Heba ist Nummer 21. In Deutschland, wo alle diese Flüchtlinge hin wollen, möchte sie Zahnärztin werden. Sie ist 18 Jahre alt, trägt ein weißes Kopftuch und eine große lilafarbene Brille. Sie erkundigt sich nach den Studiengebühren in Deutschland und danach, ob die Grenze zu Ungarn wirklich dicht ist. Sie ist mit ihren Eltern und den zwei kleinen Brüdern geflohen, sie wollen zum Onkel nach Saarbrücken. Die Familie kommt aus Daraa, von dort aus ist sie mit dem Taxi nach Damaskus, mit dem Bus nach Beirut und dann mit
dem Flugzeug nach Adana und weiter nach Izmir in der Türkei geflohen. Die weitere Route hat Heba im Kopf: Mit der Fähre nach Athen, dann weiter mit dem Bus. Mazedonien, Serbien, Kroatien, Slowenien, Österreich. Dann endlich: Deutschland.

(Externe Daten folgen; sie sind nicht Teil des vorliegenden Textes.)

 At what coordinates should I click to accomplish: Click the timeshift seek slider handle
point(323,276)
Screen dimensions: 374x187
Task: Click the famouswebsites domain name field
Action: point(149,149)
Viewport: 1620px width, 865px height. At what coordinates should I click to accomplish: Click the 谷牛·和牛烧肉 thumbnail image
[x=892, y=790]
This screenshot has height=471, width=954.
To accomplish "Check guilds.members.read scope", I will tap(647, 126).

Heba erzählt all das auf Englisch, sie ist die einzige in der Gruppe, die Englisch kann. Aber einer der Jungs, die neugierig im Kreis um uns herumsitzen, holt ein arabisch-deutsches Wörterbuch aus der Tasche. „Kuste, Kuste“, liest er vor und zeigt aufs Meer. Ja, genau, Küste, mit ü! Er lacht laut und probiert gleich das nächste Wort. Wer hätte gedacht, dass ihm dieses Meer, in dem in diesem Jahr fast 3.000 Flüchtlinge ertrunken sind, und das er in der Nacht voller Angst überquert hat, noch am gleichen Tag so eine Freude machen würde. Ob es einen Friseur gebe in der Nähe, fragt ein anderer, dann könne ich mal sehen, wie er frisch frisiert aussehe. Sein Freund hält mir das Handy hin, Google Übersetzer: „Flirts auf Arabisch“.

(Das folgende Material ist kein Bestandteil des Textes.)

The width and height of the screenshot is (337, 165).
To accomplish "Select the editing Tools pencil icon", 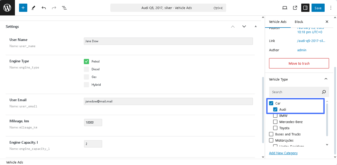I will pos(33,8).
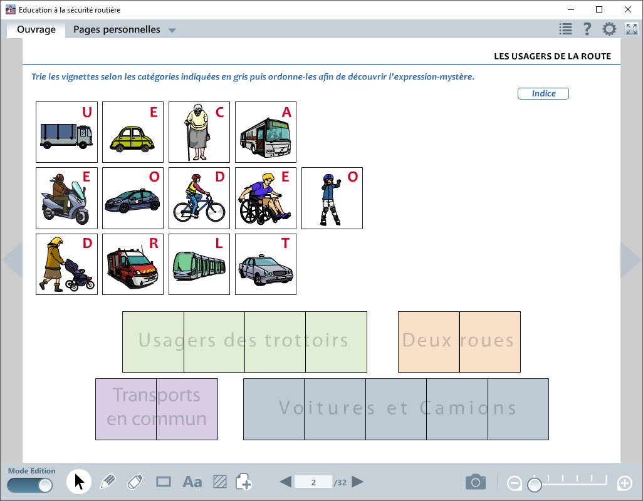The image size is (643, 501).
Task: Expand the Pages personnelles dropdown arrow
Action: click(172, 30)
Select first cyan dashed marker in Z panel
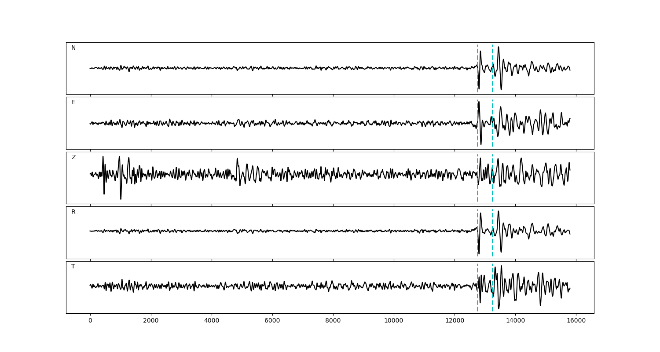This screenshot has height=352, width=660. click(x=477, y=194)
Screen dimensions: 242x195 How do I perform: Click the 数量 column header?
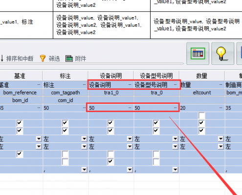(x=202, y=76)
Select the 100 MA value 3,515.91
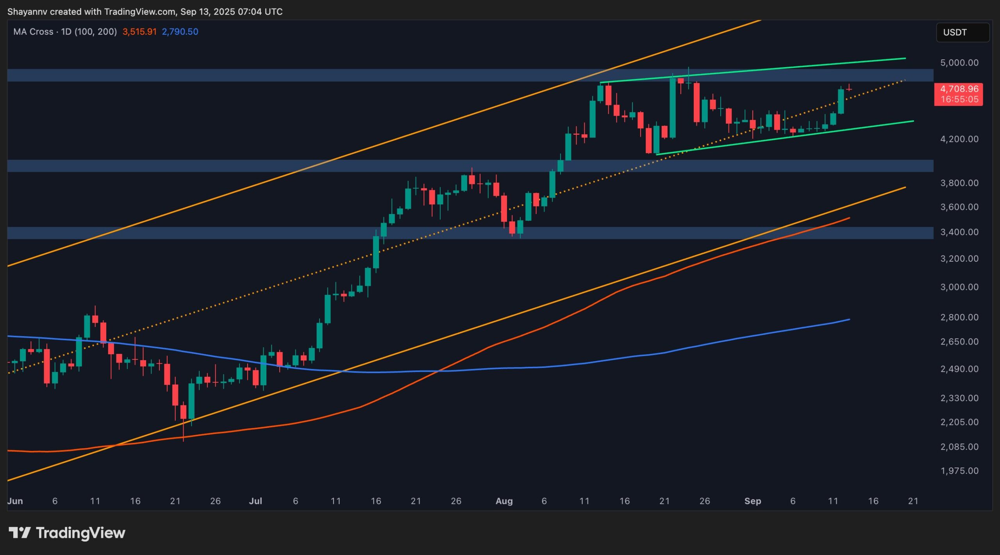 [x=139, y=32]
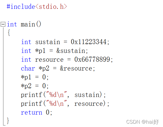Click the return keyword
The image size is (163, 127).
[x=32, y=112]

Über diese Scherze scheinen sie zu vergessen, dass einige von ihnen barfuß sind und sie alle todmüde. Dass sie vor Krieg, Armut und einer Zukunft ohne Zukunft geflohen sind. Dass viele von ihnen Freunde und Familie und alle von ihnen ihre Heimat zurückgelassen haben. Von der erzählen sie viel, zeigen Bilder von Zuhause. „Mein Zimmer fehlt mir am meisten“, sagt Heba, „aber jetzt ist es kaputt.“
Die nassen Schuhe stehen in Reih und Glied zum Trocknen in der Sonne, über einem Bauzaun hängen die Hosen. Einige Männer liegen hingestreckt auf den fleckigen, nackten Matratzen in dem kleinen Haus für die Flüchtlinge. Zurzeit kommen jeden Tag etwa 1500 Flüchtlinge auf Samos an. Am Hafen der gleichnamigen Hauptstadt ist das zu spüren. Hier scherzt niemand. Am Vormittag, bevor die Fähre nach Athen geht, die auch die Flüchtlinge von Agios Konstantinos nach einer Nacht von der Insel bringt, warten dort fast 3.000 Menschen. Sie sitzen in der sengenden Hitze auf dem Beton, drängen sich im
Schatten zweier geparkter Lastwagen. Es gibt Zelte, etwa ein Dutzend Container, in denen die Familien untergebracht sind, aber es reicht nicht für alle. Wasser und Essen bekommen die Flüchtlinge nur von freiwilligen Helfern oder Touristen. Vom griechischen Staat gibt es nichts.
Überall hängt nasse Kleidung in der Sonne, immer wieder kommen Polizeiwagen mit Flüchtlingen an. Eine lange Schlange steht bei der Registrierung, eine andere vor dem kleinen Kiosk, der die Fährentickets für Dollar verkauft, und die dritte vor den Sanitäranlagen. Es gibt zwei Toiletten und vier Duschen. Einige junge Männer springen ins Hafenbecken, um sich abzukühlen.
Bis nach Deutschland sind es noch knapp 3.000 Kilometer. Mit dem Flugzeug dauert das mit Zwischenstopp in Athen nur einen Nachmittag. Bis die Flüchtlinge von Samos in Deutschland sind, dauert es noch Tage. Sie schicken mir Fotos von den Tausenden, die im Dämmerlicht darauf warten, an Bord der großen Fähre nach Athen zu gehen, am nächsten Morgen Bilder vom Athener Hafen Piräus, dann vom Grenzübergang nach Mazedonien. Am Schluss immer der für alle tröstende Satz: Wir sehen uns in Deutschland. Sie erzählen mir von der Müdigkeit, vom Frieren, vom Fußmarsch im Regen, vom bangen Warten in überfüllten Zügen, die endlich nach Österreich fahren sollen. Eine Woche später kommt dann endlich ein Foto aus Deutschland: Bayern at its best, sonnig und grün. Allah sei Dank.